Action item
Among the entries that follow, find every line with the word "Given" and list it.

Exercise data
--- START ---
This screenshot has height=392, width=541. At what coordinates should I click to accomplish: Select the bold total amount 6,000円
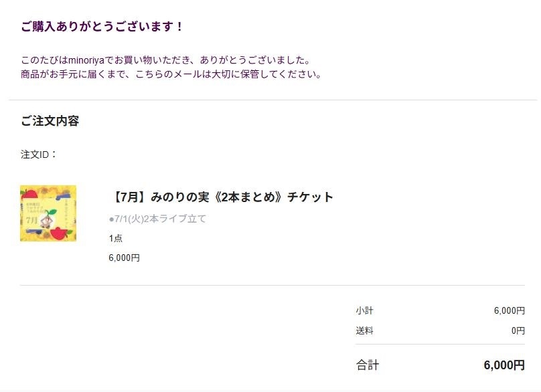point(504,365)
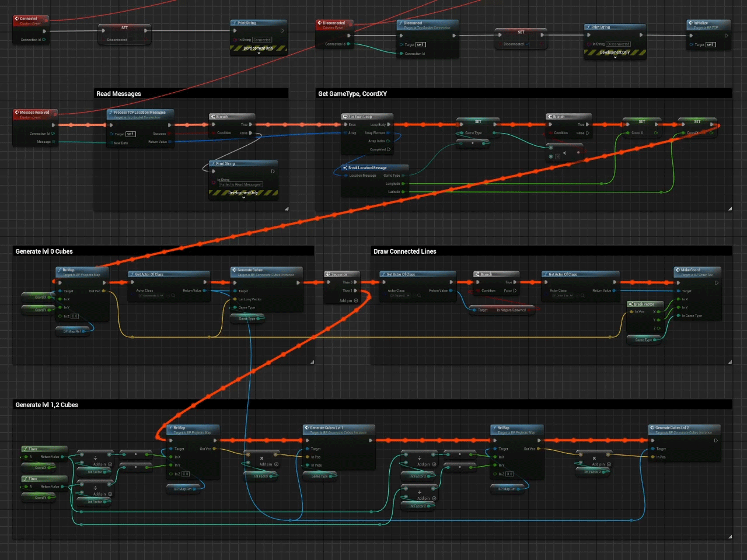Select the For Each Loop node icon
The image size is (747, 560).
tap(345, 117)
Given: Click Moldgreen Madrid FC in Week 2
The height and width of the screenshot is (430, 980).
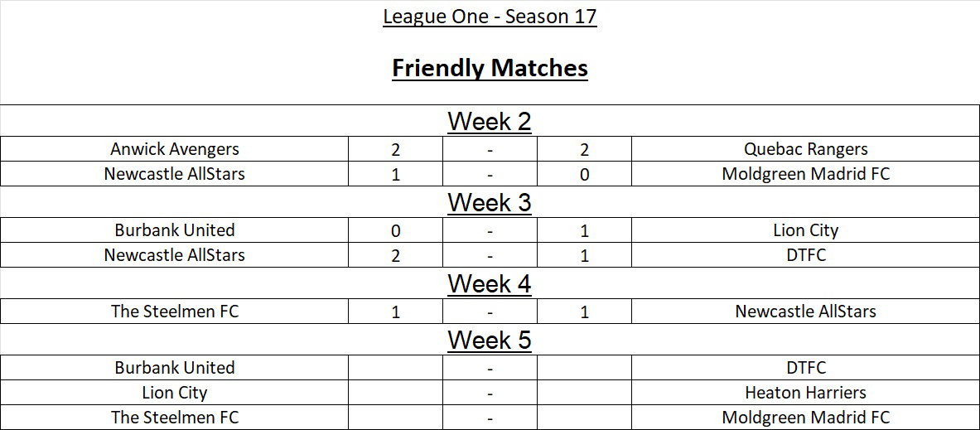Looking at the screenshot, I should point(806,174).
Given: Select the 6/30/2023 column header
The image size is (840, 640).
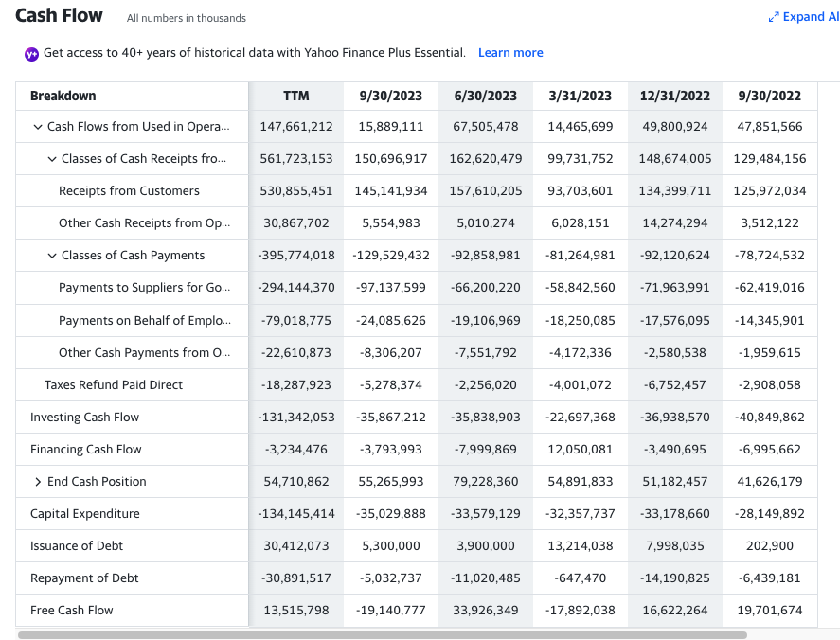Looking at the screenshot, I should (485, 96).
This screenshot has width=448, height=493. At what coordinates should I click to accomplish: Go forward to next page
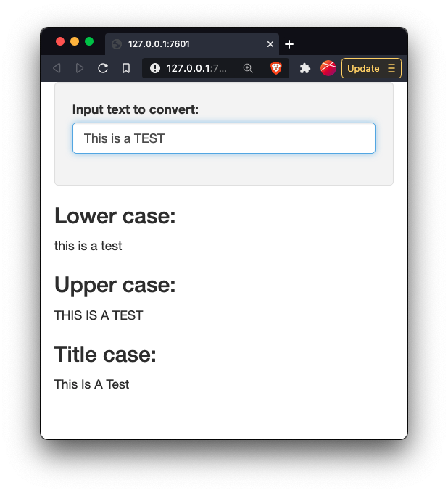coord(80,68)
--- END ---
--- START ---
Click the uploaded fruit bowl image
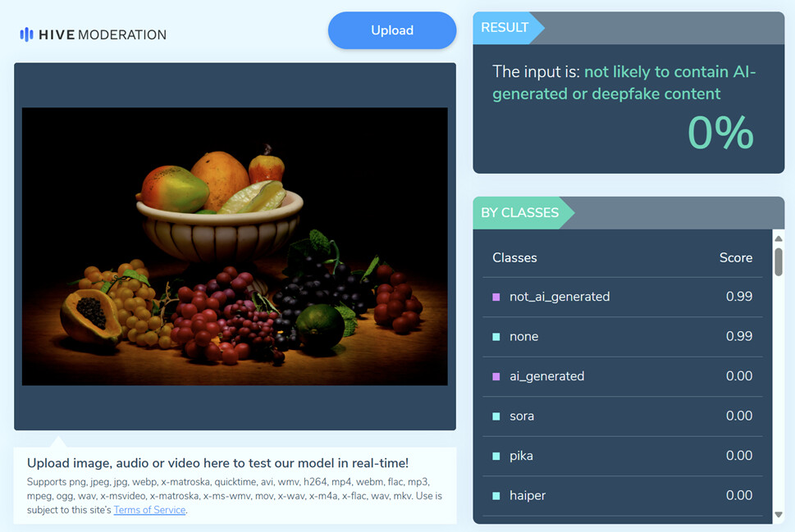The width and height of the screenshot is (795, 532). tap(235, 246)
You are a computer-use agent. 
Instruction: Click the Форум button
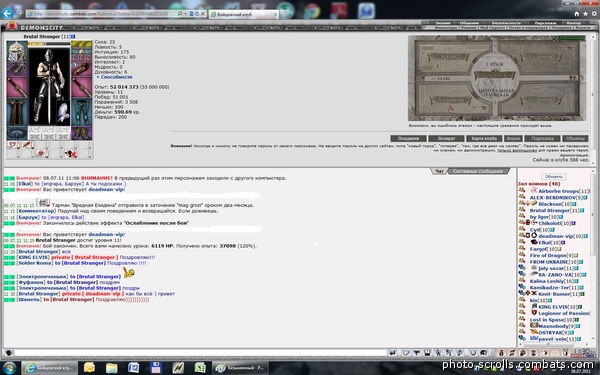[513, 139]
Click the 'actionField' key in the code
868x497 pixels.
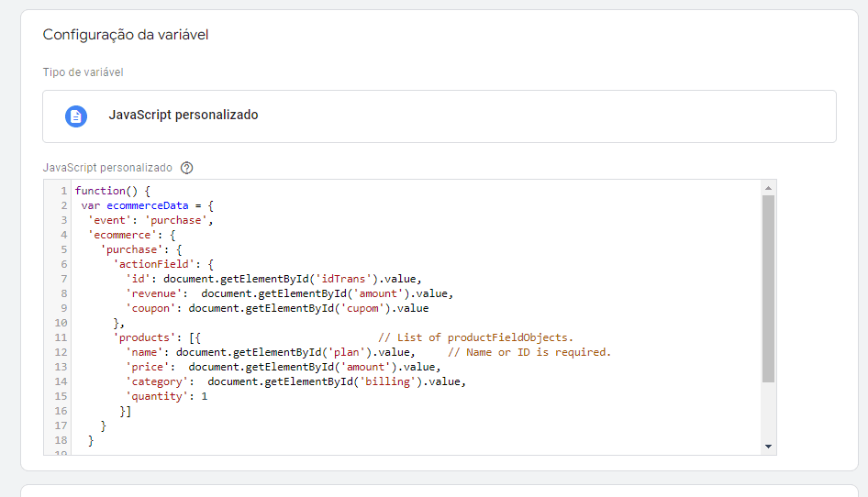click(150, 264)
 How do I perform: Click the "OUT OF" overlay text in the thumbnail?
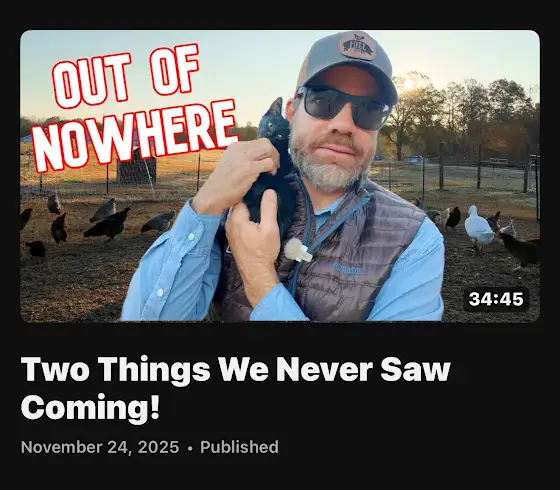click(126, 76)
--- END ---
--- START ---
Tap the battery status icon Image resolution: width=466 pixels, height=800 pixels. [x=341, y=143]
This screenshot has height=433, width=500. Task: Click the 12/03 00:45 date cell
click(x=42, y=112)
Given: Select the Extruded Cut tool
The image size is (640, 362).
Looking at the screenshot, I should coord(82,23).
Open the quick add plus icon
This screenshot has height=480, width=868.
--- END ---
Written reply
Given: Click Moldgreen Madrid FC in Week 2
Given: Select the 6/30/2023 column header
Given: Select the Extruded Cut tool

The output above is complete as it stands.